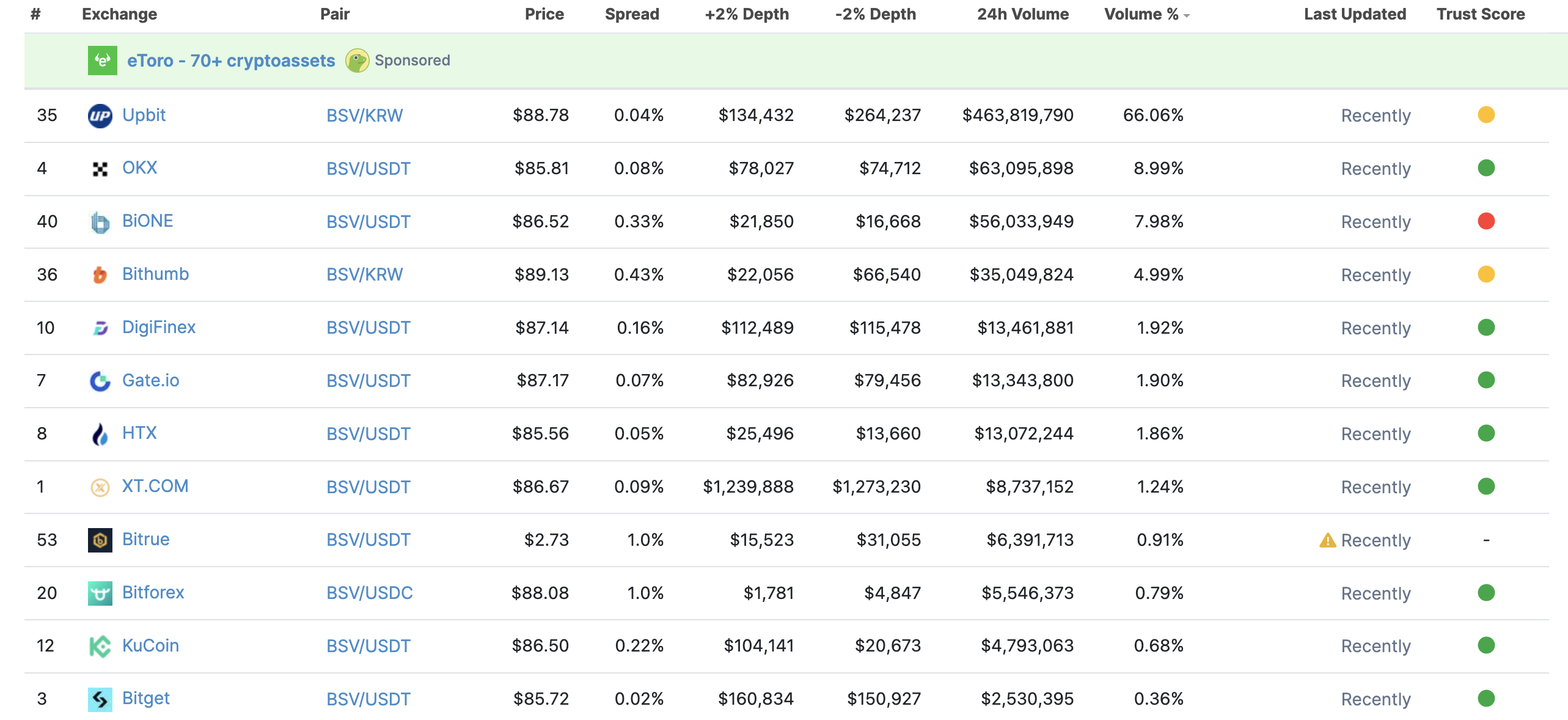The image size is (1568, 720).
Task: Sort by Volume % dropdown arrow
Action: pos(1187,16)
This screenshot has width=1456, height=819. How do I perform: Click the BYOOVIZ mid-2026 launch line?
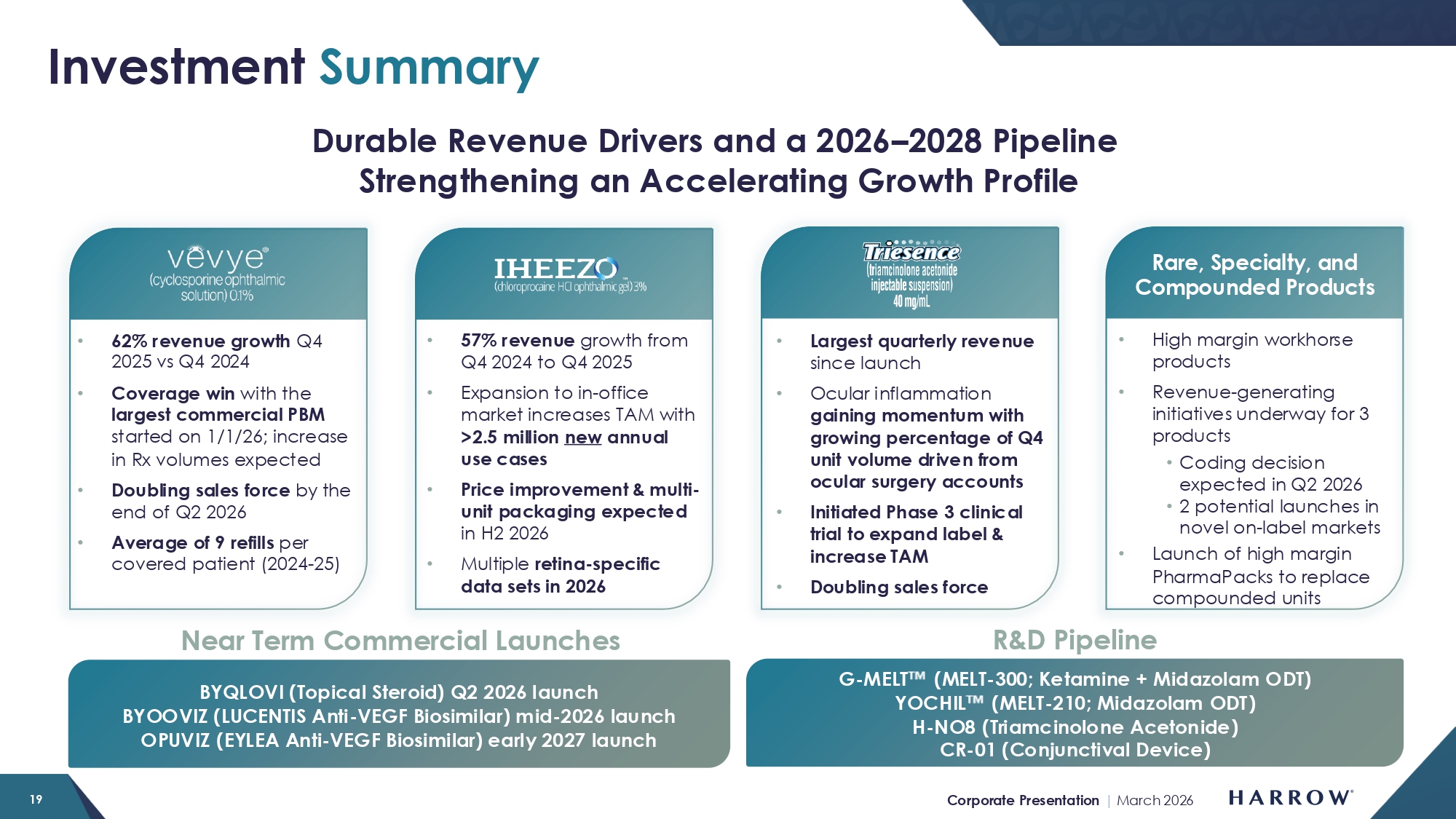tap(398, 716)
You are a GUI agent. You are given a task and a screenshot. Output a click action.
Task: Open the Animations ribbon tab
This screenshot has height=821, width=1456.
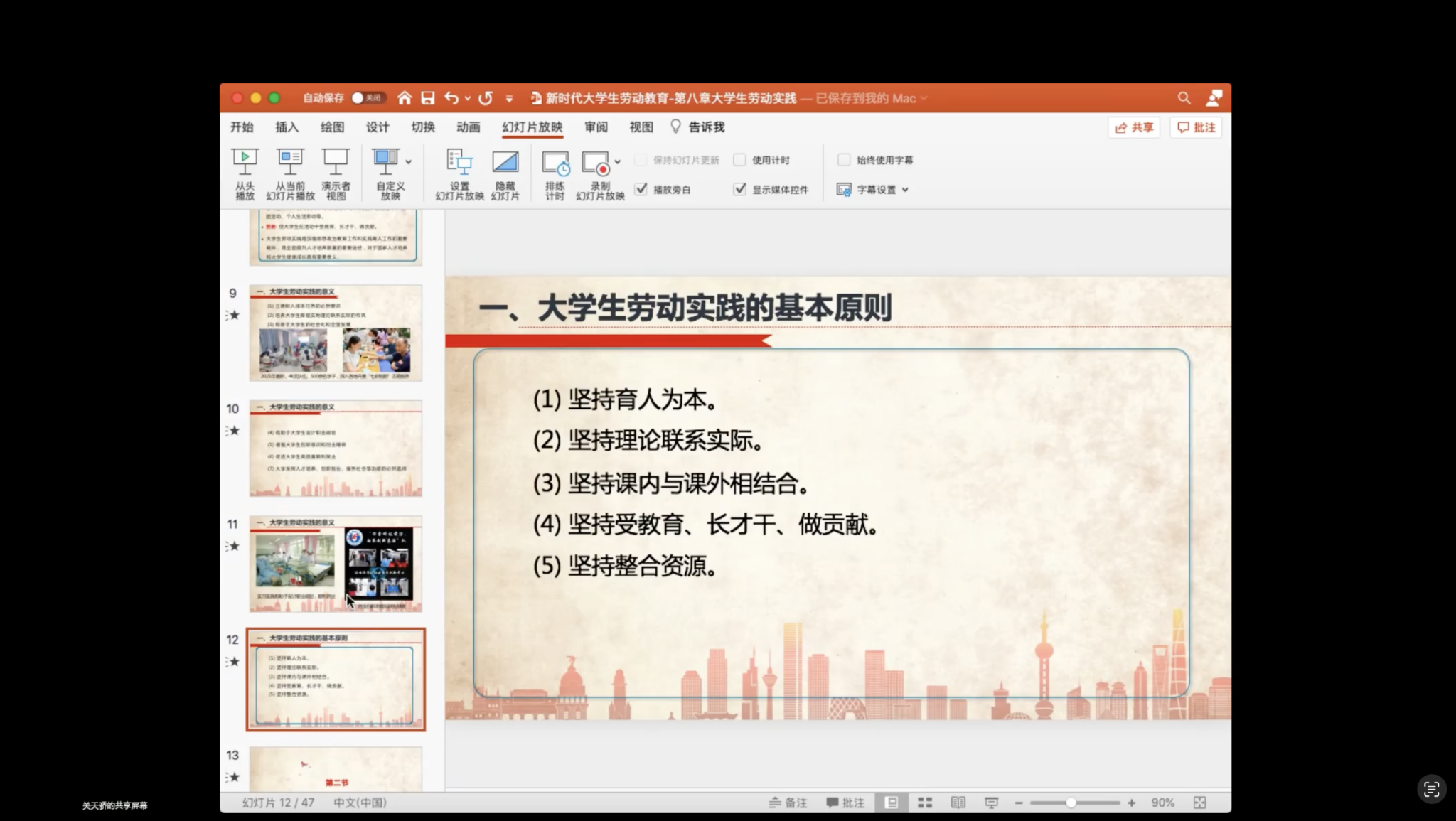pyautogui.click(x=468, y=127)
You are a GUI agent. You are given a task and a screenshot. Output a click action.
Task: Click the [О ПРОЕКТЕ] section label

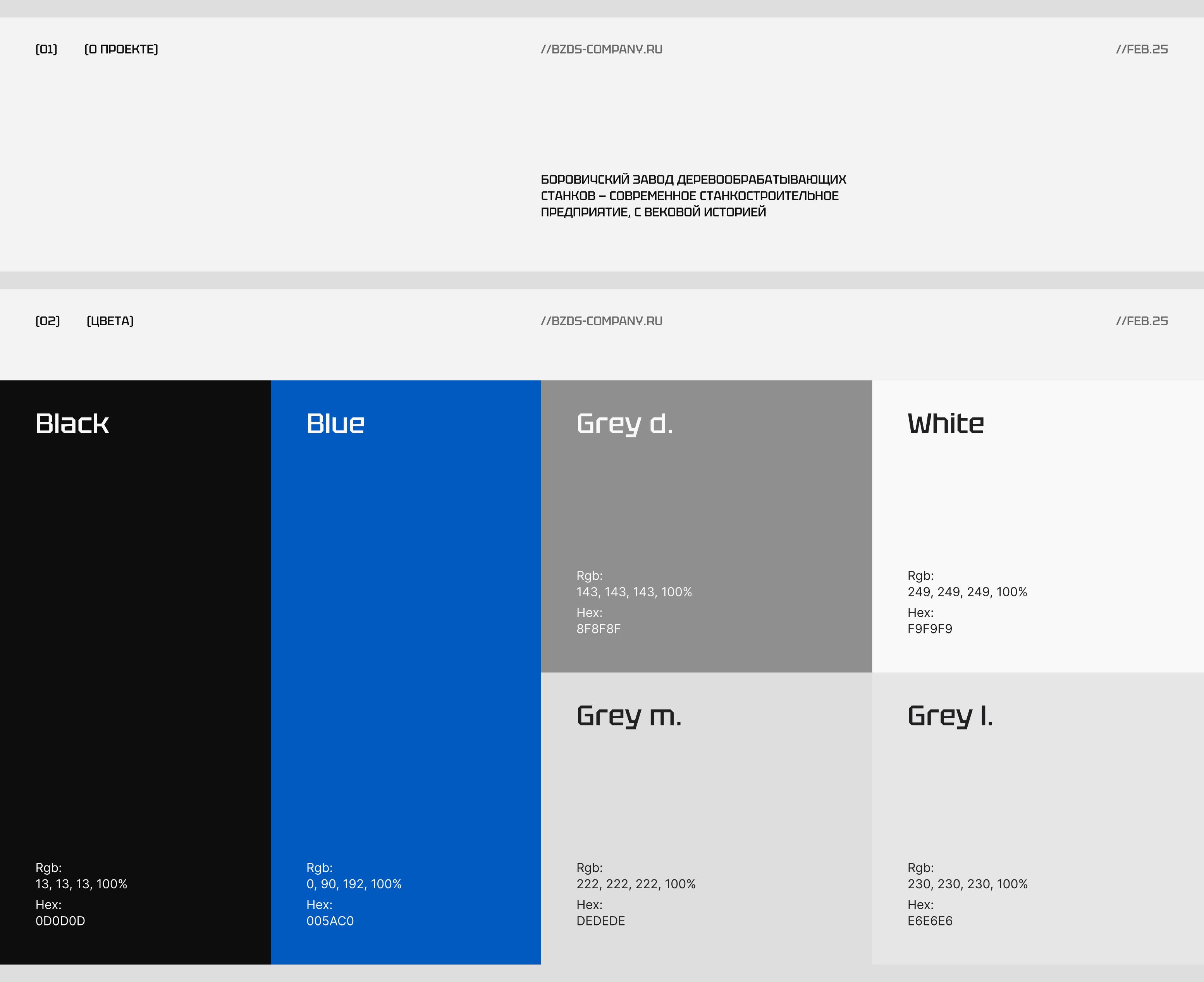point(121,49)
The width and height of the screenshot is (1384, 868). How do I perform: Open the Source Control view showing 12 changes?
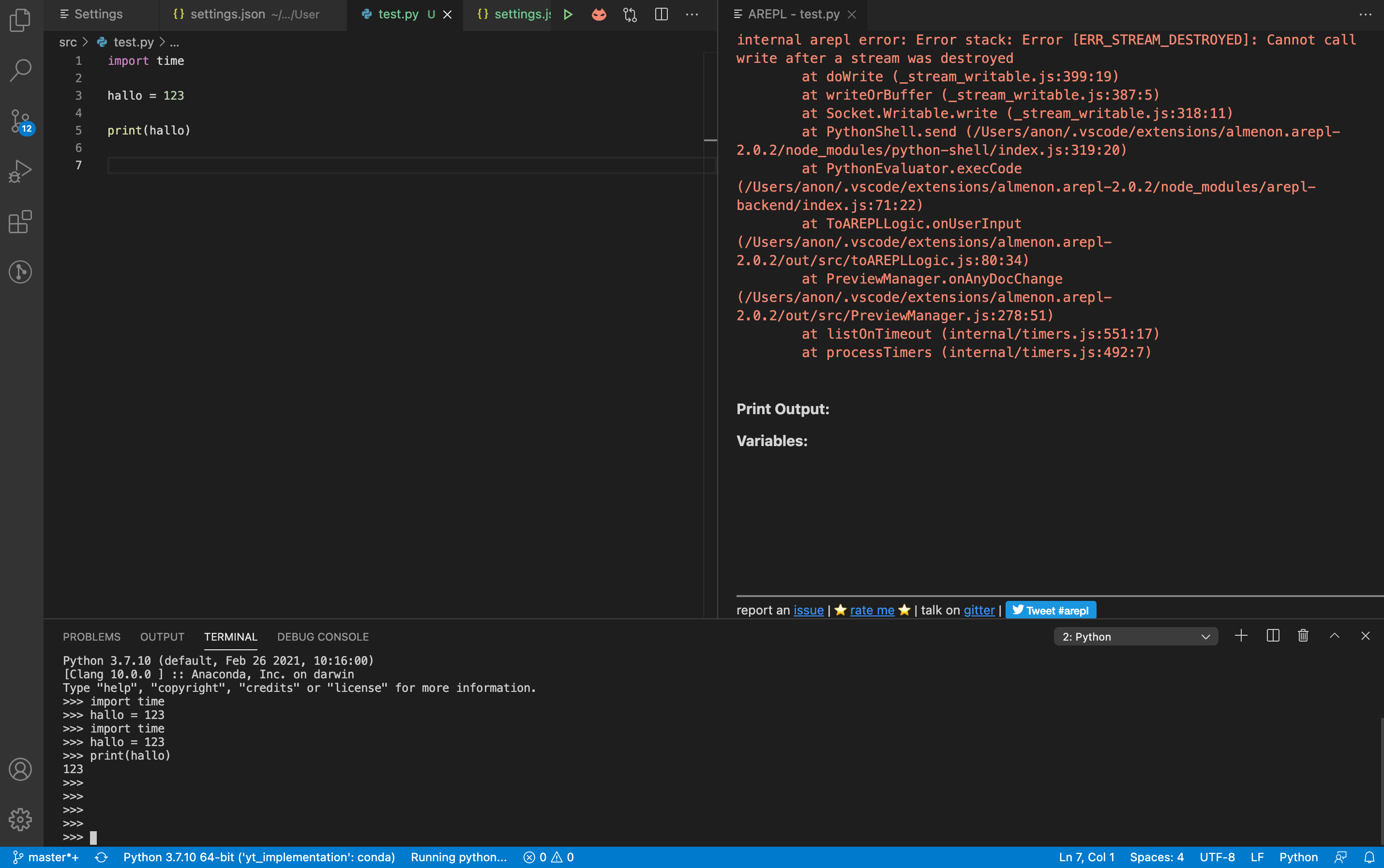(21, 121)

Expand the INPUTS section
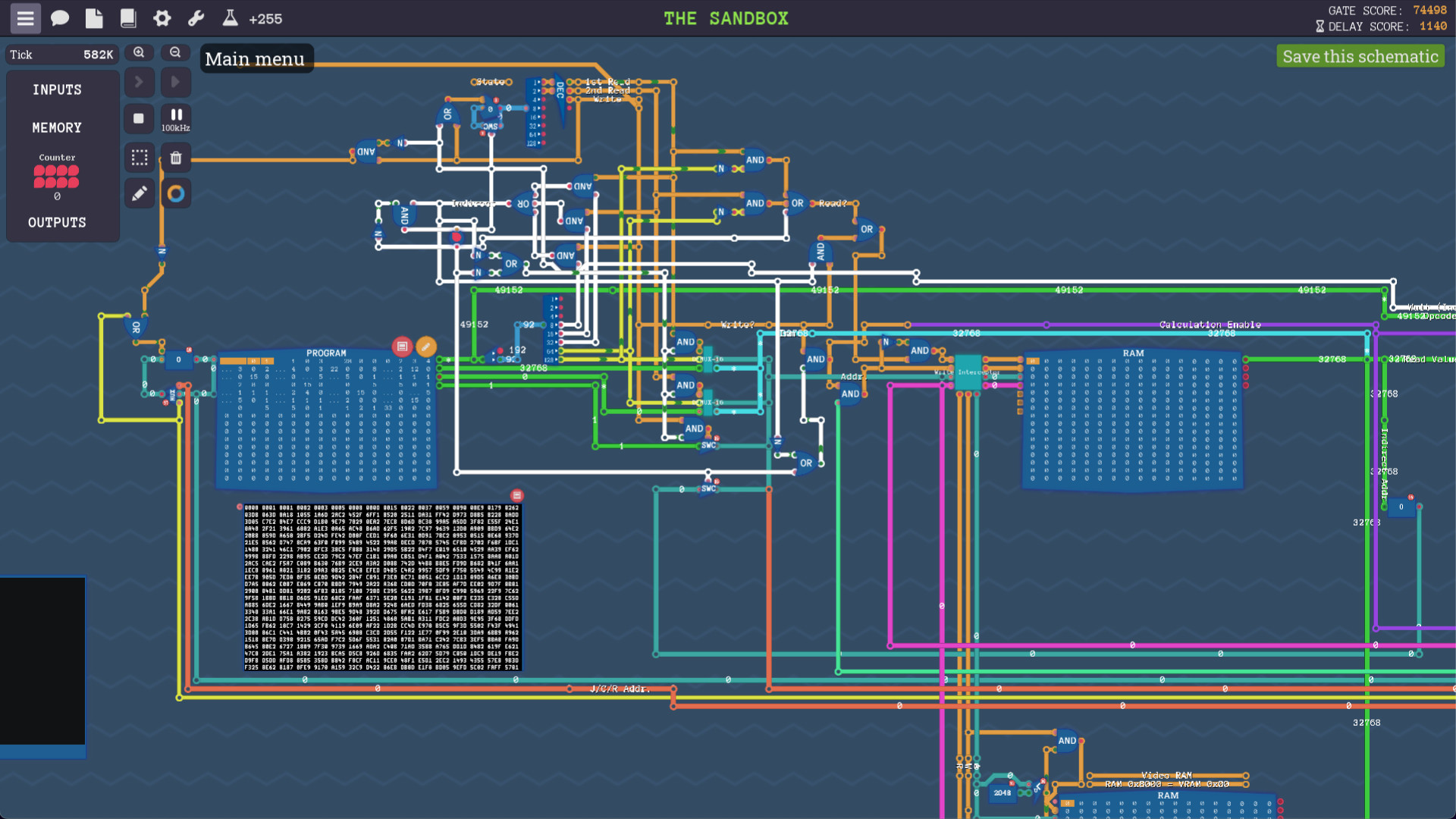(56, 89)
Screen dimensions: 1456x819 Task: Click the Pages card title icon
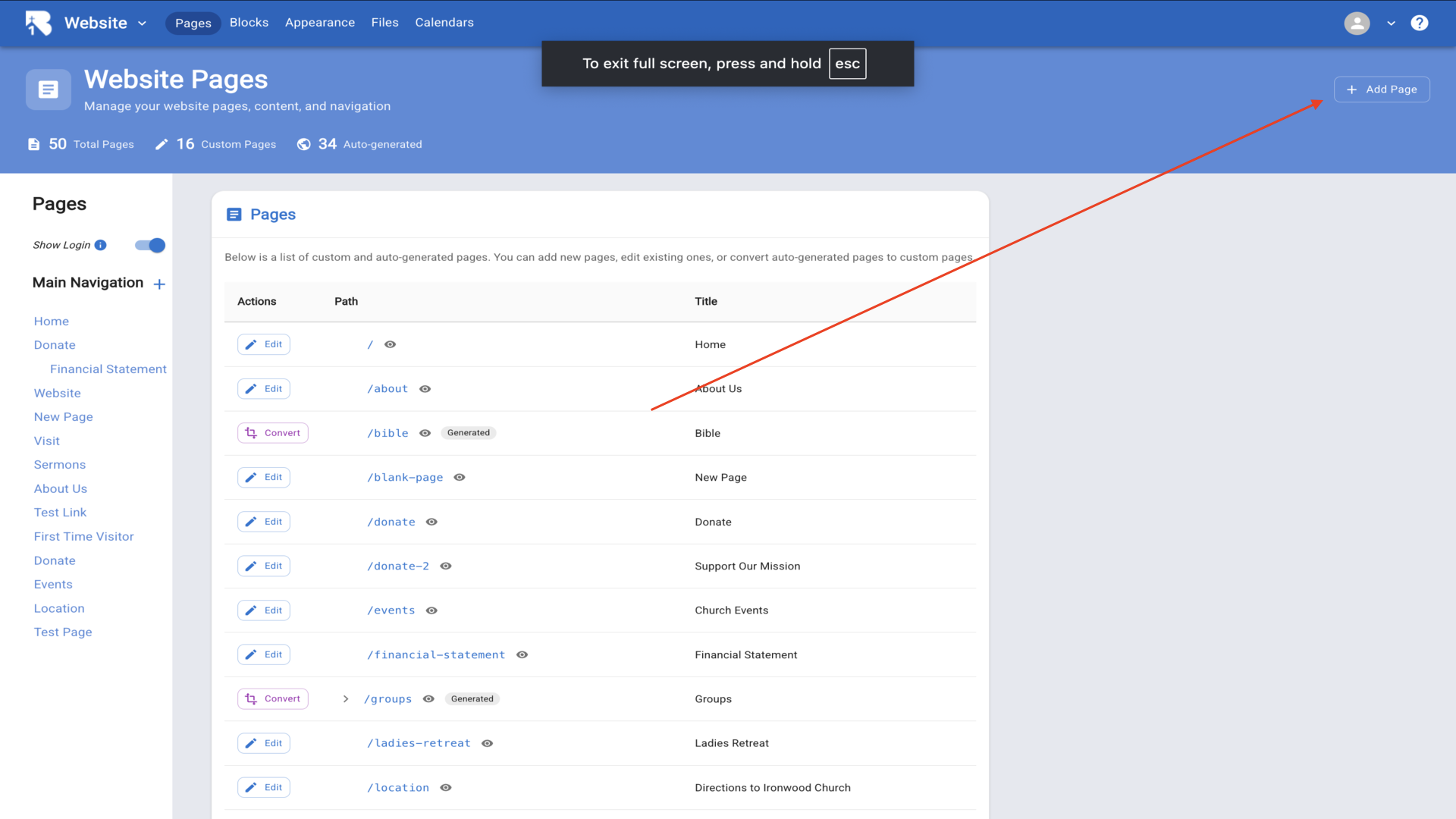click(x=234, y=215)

===============

What needs to be done: Each line from the line containing "Expand the INPUTS section" through the final line of the data above must be retyped exactly; nothing else, and no pictures, may appear.

Result of the exercise:
Expand the INPUTS section
(56, 89)
Screen dimensions: 1456x819 Task: Click the Pages card title icon
click(x=234, y=215)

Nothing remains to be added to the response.